Os conflitos armados são umas das principais causas dos deslocamentos de civis.
O Comitê Internacional da Cruz Vermelha (CICV) considera que os deslocados internos (DIs) por um conflito armado são primária e principalmente civis. Como tais, os DIs são protegidos pelo Direito Internacional Humanitário (DIH) e, portanto, estão no cerne do mandato do CICV. O CICV dá prioridade àqueles que necessitam de auxílio urgente, de acordo com o princípio da imparcialidade.
O Direito Internacional Humanitário, o qual vincula legalmente tanto atores governamentais quanto não-governamentais, é adequado para resolver a maioria dos problemas de deslocamentos internos associados às situações de conflitos armados.
O CICV ajudou a redigir os “Princípios Orientadores sobre Deslocamentos Internos”, um processo iniciado por F. Deng (representante do secretário-geral da ONU sobre Deslocados Internos) e apóia a sua disseminação e uso.
A responsabilidade primária pela solução dos problemas resultantes dos deslocamentos internos reside nas autoridades nacionais, as quais devem também assegurar que os DIs sejam protegidos e assistidos.
O CICV almeja também preservar as condições necessárias para que as pessoas fiquem em seus lares, proteger aqueles que são expulsos e promover a sua volta quando apropriado. Com o intuito de atender às necessidades das vítimas, o CICV favorece o diálogo confidencial com todas as partes de um conflito.
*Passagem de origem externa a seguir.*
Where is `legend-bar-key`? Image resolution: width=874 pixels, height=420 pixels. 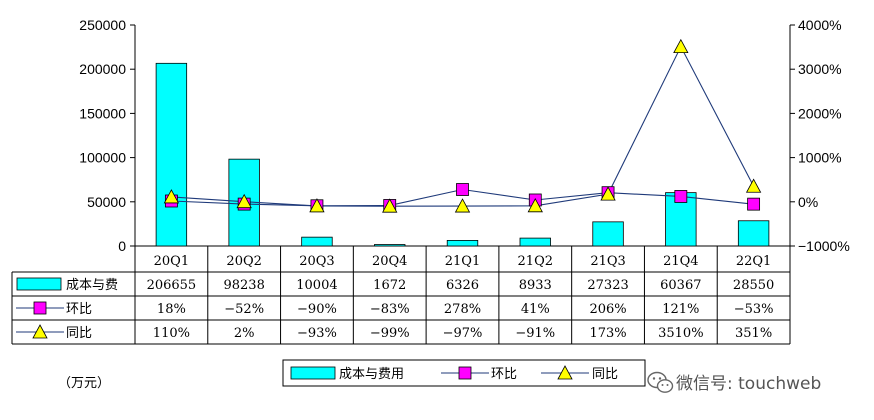 legend-bar-key is located at coordinates (313, 373).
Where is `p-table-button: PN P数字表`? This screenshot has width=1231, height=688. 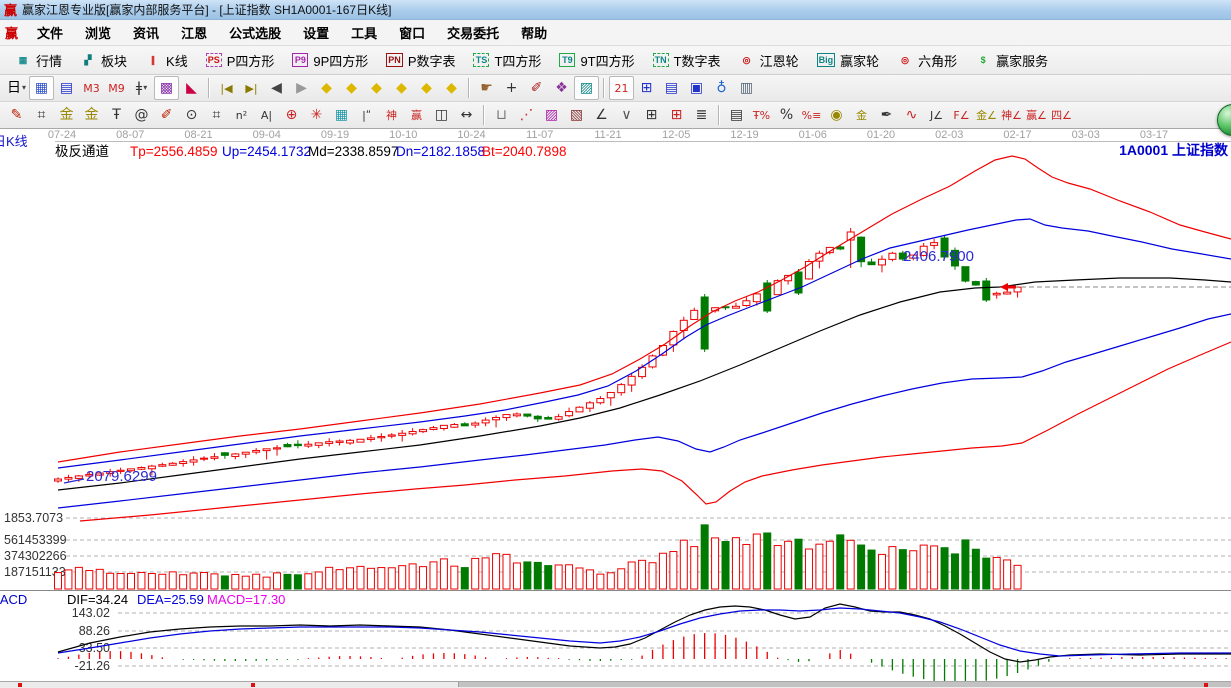 p-table-button: PN P数字表 is located at coordinates (420, 60).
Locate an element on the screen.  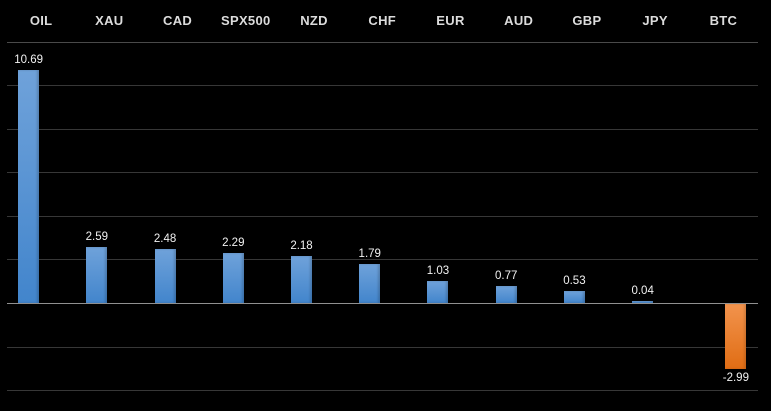
column-header-chf: CHF is located at coordinates (382, 20).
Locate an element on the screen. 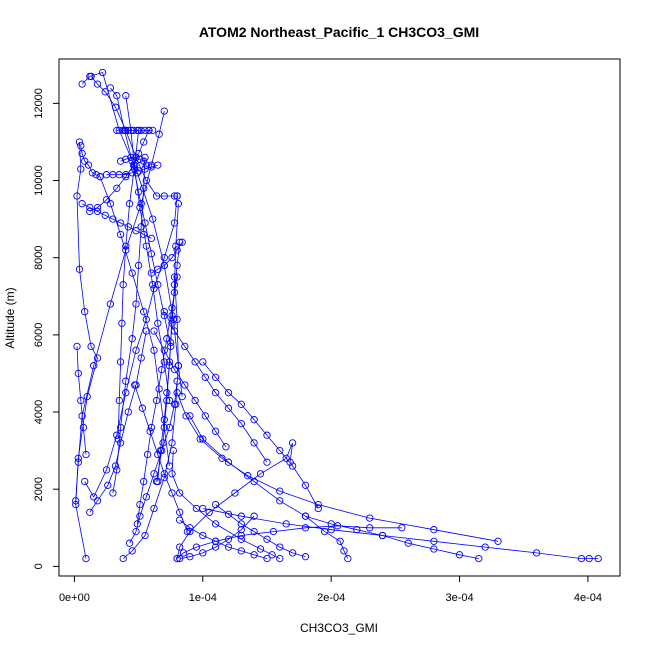 This screenshot has width=650, height=650. y-tick-label: 8000 is located at coordinates (39, 257).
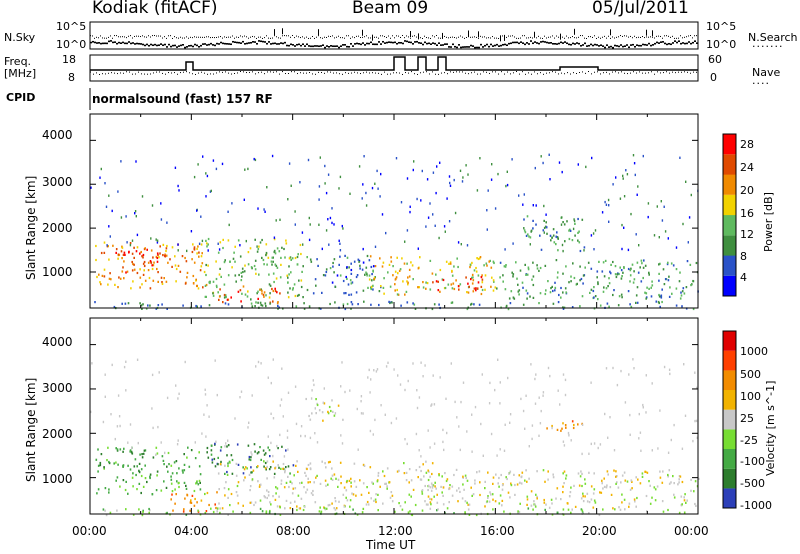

O CICV, sendo uma das principais organizações humanitárias que tratam das pessoas deslocadas internamente, objetiva aprimorar a complementaridade entre os componentes do Movimento Internacional da Cruz Vermelha e do Crescente Vermelho, as Nações Unidas, e as organizações não-governamentais, ao mesmo tempo em que preenche seu papel de intermediário neutro e independente em situações de conflito armado.